Monday, December 5, 2011

The Participation of Gentiles in the New Covenant

I have been asked a question about how Gentiles can be viewed as participating in the new covenant given that Jer 31:31–33, the key new covenant prophecy in the Old Testament, only mentions God making this new covenant with Israel.

It is true that the members of the new covenant in Jer 31:31–33 are God and Israel, and that the Gentiles are not mentioned in these verses. But Jer 31:31–33 is not the only place in the Hebrew Bible that talks about the new covenant. Basically any prophecy in the Old Testament that talks about events belonging to the time of the eschatological restoration of God’s people is a prophecy of the new covenant.

Jeremiah 31:31–33 needs to be read in the light of the total picture of all of the other Old Testament prophecies that speak about the new covenant; and when we do that, we can see fairly clearly that the Hebrew prophets taught that Gentiles would participate on ultimately an equal footing with Israelites in what God was going to do as part of the future restoration of God’s people.

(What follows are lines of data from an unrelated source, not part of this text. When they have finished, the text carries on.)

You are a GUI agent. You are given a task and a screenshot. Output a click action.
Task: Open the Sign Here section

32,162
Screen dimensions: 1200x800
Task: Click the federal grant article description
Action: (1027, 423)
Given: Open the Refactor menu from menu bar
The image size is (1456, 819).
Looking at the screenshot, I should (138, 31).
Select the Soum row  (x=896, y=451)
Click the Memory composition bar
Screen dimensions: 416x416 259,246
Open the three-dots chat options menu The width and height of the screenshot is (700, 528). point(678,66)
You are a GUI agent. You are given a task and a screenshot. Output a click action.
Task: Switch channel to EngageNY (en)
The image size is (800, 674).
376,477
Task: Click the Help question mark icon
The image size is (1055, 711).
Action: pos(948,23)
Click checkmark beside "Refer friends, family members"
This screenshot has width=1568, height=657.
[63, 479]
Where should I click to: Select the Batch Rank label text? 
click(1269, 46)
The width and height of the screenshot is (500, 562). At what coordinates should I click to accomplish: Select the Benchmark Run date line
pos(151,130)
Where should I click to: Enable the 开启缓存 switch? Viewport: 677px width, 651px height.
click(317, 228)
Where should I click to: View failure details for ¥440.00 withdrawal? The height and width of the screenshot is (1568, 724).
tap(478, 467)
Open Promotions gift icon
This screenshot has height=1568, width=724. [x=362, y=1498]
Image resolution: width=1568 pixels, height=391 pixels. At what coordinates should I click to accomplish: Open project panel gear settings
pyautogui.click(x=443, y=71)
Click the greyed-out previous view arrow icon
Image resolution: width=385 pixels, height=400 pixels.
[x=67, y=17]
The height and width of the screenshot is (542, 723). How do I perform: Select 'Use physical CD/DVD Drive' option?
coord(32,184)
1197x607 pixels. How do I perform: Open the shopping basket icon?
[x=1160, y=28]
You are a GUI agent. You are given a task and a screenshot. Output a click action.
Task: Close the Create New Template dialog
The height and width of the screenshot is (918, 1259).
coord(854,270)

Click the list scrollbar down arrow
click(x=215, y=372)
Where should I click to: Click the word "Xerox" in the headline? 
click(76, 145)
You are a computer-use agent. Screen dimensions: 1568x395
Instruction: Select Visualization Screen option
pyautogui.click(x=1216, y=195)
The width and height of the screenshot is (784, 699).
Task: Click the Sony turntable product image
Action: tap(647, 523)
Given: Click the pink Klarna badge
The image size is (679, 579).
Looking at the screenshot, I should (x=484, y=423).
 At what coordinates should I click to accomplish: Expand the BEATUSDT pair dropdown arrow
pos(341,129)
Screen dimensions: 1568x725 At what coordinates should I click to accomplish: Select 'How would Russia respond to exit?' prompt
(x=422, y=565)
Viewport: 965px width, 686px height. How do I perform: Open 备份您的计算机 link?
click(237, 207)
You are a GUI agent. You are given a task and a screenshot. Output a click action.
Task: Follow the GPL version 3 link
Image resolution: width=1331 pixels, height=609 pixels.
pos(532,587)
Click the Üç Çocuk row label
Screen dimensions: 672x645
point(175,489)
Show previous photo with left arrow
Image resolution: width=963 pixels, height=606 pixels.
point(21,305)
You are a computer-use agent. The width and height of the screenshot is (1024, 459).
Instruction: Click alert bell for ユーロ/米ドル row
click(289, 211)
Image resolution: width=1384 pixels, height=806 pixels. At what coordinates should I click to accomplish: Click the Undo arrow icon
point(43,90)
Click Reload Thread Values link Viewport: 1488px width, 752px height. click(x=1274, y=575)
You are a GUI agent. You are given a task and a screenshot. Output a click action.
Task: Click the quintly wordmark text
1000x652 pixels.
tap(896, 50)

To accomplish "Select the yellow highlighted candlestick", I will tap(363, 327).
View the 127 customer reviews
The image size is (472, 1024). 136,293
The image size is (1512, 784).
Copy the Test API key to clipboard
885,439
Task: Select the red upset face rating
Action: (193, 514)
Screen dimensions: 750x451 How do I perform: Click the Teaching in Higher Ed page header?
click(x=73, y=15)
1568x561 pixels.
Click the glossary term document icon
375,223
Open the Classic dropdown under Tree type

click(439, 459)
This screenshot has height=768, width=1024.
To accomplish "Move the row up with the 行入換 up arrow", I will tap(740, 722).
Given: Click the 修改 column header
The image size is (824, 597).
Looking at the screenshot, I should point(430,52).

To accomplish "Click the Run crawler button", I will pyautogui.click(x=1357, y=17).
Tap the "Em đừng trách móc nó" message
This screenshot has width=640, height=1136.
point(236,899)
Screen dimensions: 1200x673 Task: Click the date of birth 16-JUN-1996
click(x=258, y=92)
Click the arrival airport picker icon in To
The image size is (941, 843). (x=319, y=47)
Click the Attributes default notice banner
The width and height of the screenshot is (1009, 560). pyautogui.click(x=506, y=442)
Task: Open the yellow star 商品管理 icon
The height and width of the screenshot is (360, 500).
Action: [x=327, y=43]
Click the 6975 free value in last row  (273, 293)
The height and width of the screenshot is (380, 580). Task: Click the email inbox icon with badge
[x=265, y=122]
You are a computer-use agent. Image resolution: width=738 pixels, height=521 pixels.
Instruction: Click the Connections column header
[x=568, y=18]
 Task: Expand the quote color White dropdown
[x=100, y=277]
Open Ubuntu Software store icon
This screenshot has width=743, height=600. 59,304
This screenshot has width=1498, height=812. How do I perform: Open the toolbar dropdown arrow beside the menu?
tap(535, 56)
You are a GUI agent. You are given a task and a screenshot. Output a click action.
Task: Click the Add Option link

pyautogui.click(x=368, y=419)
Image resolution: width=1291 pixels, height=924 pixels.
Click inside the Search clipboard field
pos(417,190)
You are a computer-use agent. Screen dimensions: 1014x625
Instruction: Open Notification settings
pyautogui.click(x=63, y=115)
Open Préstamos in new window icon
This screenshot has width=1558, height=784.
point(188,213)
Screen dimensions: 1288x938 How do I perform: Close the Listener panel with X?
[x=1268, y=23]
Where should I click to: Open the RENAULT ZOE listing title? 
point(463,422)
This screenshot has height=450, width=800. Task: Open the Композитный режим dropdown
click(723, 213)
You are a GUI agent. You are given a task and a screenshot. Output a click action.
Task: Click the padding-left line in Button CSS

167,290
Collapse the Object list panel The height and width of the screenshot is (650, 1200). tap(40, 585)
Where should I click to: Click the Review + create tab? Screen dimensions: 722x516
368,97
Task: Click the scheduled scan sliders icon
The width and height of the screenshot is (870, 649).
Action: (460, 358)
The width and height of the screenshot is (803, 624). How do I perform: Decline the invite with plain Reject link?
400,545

Some examples (by no means exhaustive):

In Deut 32:21 Moses prophecies that following the covenantal rebellion of Israel, God will make unfaithful Israel jealous “with those who are no people,” that Israel would be provoked to anger by “a foolish nation.” In other words, the calling of the Gentiles to be God’s people would play a part in making disobedient Israel realize what she had forfeited. The Apostle Paul notes this verse in Rom 11:11, arguing that the conversion of the Gentiles will lead in turn to the conversion of Israel.

In Isa 2:1–4 “all the nations” and “many peoples” will come to the exalted Zion to learn and do torah. The idea of Gentiles doing torah implies a change in torah such that it is doable by Gentiles as Gentiles, and not as proselytes to Judaism.

In Isa 11 “the root of Jesse” will be “a signal for the peoples” which will result in the ingathering of “the banished of Israel” and “the dispersed of Judah.”

In Isa 49:5–7 the Messiah will not only restore Israel but bring salvation to the Gentiles, resulting in the submission of Gentile rulers to the Messiah.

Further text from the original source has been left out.